:: Problem description ::
Below are entries; tally how many lines hold the string "next" and answer with only that figure.

Source material below:

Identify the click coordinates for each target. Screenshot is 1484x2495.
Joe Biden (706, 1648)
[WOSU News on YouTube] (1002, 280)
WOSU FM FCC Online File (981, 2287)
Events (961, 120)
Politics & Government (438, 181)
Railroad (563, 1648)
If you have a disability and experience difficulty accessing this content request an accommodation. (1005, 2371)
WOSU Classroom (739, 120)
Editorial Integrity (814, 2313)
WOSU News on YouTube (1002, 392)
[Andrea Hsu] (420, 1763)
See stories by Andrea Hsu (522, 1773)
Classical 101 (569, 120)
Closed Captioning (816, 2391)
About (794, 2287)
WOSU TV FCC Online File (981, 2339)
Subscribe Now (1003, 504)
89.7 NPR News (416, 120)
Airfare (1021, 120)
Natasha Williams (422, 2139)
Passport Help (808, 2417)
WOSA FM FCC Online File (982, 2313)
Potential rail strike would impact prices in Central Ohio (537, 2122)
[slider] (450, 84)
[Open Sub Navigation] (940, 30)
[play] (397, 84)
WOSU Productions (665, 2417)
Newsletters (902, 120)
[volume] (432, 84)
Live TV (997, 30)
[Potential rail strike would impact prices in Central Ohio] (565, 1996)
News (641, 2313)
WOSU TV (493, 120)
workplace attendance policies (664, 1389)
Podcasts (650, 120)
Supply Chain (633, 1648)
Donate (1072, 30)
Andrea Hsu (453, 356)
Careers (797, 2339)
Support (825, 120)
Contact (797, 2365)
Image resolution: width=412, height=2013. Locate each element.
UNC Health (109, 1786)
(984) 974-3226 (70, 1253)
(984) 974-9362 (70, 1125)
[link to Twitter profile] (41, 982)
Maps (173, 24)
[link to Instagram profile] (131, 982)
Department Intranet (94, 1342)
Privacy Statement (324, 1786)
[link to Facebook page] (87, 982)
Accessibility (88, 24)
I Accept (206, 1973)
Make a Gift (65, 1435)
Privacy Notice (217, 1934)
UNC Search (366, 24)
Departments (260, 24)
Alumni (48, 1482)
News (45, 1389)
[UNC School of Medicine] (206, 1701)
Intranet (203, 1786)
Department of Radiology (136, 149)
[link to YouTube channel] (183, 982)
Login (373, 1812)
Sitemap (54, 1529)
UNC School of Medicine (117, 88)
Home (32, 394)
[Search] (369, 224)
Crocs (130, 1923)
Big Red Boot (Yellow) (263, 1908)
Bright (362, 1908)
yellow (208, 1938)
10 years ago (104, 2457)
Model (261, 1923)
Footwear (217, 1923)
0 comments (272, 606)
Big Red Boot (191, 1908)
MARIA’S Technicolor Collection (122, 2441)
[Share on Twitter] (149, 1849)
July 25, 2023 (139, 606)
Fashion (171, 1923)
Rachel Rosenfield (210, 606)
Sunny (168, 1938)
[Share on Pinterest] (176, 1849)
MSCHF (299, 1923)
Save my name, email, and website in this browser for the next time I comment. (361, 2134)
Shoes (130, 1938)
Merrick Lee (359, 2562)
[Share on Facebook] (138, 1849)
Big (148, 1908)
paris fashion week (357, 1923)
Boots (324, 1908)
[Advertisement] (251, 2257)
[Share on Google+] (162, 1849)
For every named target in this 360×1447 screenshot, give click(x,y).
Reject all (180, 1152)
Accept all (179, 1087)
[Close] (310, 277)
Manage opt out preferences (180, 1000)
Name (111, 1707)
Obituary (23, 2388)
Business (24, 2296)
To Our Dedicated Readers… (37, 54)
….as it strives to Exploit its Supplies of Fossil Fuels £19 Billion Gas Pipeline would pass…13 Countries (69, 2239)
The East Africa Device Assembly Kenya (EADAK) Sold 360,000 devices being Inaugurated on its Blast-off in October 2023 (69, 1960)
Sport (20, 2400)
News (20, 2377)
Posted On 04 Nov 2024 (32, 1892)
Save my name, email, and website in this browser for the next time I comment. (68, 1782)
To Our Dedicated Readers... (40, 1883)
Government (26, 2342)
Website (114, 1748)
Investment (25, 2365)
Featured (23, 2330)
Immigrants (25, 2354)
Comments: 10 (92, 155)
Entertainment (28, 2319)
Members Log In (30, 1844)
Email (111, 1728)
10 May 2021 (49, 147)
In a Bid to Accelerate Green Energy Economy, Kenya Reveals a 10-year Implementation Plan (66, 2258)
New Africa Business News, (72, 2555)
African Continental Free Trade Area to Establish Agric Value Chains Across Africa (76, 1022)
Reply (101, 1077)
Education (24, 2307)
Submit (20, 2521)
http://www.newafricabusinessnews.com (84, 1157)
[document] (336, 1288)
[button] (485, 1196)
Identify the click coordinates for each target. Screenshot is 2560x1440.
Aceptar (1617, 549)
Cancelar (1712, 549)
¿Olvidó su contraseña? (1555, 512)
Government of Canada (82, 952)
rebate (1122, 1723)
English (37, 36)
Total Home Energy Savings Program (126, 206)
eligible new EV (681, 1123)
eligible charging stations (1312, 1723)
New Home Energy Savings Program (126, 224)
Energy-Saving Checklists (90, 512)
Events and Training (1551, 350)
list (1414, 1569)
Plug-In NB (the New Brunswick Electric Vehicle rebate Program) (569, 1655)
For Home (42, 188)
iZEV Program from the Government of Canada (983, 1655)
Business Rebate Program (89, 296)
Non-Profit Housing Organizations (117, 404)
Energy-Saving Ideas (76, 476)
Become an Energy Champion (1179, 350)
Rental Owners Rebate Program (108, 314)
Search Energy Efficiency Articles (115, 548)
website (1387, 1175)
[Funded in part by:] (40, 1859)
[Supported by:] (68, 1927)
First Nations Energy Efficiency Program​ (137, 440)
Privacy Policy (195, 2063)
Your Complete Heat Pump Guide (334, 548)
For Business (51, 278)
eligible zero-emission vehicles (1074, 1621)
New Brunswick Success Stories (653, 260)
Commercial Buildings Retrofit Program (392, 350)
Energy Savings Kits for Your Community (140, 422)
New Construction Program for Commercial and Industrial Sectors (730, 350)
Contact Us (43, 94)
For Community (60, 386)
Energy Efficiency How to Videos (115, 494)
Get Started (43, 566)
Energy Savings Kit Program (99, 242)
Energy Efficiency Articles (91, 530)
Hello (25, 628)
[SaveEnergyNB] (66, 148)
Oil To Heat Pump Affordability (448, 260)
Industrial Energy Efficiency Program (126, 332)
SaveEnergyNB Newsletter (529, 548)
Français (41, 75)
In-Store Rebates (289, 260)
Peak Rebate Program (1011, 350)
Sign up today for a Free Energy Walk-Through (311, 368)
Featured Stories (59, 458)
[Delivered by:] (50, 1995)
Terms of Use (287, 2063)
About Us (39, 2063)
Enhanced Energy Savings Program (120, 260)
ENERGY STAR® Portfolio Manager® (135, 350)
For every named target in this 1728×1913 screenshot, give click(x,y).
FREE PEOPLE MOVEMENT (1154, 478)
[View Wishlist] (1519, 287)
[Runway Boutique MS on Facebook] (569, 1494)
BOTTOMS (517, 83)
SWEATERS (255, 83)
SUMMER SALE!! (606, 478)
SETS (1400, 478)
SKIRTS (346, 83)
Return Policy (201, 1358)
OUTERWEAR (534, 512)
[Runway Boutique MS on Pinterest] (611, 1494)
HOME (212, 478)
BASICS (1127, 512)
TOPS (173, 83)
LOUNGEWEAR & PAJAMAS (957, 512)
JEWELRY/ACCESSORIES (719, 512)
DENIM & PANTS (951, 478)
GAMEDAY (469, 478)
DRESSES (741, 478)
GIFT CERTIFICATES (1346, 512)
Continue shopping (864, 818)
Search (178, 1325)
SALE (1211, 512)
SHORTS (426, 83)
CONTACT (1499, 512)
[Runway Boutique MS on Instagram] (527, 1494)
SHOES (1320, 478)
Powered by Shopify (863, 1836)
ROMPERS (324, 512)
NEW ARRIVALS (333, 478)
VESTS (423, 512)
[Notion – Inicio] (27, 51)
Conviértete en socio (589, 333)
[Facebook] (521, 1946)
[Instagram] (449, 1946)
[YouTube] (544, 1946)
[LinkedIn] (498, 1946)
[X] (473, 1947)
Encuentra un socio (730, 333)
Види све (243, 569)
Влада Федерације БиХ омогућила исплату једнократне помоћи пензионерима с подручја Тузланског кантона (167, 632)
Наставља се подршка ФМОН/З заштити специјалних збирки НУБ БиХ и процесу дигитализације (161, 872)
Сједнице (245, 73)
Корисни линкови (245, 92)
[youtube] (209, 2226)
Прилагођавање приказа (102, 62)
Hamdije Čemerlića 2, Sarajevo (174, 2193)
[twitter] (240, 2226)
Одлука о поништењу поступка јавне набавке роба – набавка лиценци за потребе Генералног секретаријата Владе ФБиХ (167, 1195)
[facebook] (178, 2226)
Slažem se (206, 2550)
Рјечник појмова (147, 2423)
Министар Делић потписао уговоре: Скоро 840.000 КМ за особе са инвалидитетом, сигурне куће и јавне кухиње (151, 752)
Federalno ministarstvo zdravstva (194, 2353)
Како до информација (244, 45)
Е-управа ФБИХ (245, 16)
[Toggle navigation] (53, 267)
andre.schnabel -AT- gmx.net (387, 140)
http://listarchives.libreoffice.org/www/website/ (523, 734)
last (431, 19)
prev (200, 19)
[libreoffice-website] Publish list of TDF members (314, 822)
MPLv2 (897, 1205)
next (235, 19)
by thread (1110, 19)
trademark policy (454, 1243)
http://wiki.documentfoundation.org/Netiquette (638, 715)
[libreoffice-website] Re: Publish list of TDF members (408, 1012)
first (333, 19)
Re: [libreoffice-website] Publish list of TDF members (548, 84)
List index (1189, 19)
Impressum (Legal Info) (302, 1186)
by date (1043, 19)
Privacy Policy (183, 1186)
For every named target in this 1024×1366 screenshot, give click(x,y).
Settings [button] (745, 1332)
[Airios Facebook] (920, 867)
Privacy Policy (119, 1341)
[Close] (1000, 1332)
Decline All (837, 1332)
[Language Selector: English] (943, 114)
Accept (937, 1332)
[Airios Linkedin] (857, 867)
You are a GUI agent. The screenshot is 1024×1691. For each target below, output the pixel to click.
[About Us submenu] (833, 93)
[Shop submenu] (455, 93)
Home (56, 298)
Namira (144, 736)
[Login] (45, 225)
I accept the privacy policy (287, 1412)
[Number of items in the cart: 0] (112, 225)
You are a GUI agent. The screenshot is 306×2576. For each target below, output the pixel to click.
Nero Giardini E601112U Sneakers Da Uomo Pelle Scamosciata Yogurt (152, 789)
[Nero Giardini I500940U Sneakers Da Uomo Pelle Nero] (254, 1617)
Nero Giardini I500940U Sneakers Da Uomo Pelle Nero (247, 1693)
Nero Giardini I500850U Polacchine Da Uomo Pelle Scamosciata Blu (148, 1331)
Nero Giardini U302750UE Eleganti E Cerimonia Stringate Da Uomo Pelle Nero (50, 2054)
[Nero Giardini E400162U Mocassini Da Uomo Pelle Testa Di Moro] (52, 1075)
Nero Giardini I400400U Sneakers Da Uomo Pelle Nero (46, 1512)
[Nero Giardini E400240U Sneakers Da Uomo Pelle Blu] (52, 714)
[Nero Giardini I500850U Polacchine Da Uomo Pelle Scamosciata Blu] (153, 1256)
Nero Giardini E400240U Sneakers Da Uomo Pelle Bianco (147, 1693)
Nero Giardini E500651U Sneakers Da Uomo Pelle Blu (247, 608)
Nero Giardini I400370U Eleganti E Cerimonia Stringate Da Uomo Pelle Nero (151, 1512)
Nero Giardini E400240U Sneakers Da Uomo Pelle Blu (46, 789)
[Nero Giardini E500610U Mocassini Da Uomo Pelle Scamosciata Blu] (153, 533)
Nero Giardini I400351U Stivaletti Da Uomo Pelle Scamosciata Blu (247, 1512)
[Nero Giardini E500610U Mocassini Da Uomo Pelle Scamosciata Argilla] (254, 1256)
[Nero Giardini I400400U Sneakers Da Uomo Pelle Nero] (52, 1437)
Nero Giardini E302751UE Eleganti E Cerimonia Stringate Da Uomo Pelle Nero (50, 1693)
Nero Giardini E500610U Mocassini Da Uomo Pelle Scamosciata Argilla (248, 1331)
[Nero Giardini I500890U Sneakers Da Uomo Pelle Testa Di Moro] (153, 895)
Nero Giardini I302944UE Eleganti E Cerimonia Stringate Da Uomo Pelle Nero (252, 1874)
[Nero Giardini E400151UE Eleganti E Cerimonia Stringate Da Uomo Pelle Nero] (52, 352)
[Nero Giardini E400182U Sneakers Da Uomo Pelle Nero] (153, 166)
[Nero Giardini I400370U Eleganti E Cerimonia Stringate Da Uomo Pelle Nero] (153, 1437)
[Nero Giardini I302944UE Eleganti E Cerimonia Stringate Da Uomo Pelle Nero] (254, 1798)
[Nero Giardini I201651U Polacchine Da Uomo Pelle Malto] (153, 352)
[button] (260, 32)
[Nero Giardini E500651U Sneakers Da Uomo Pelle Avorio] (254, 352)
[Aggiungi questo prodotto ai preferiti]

End of Source material.

:: Written solution ::
3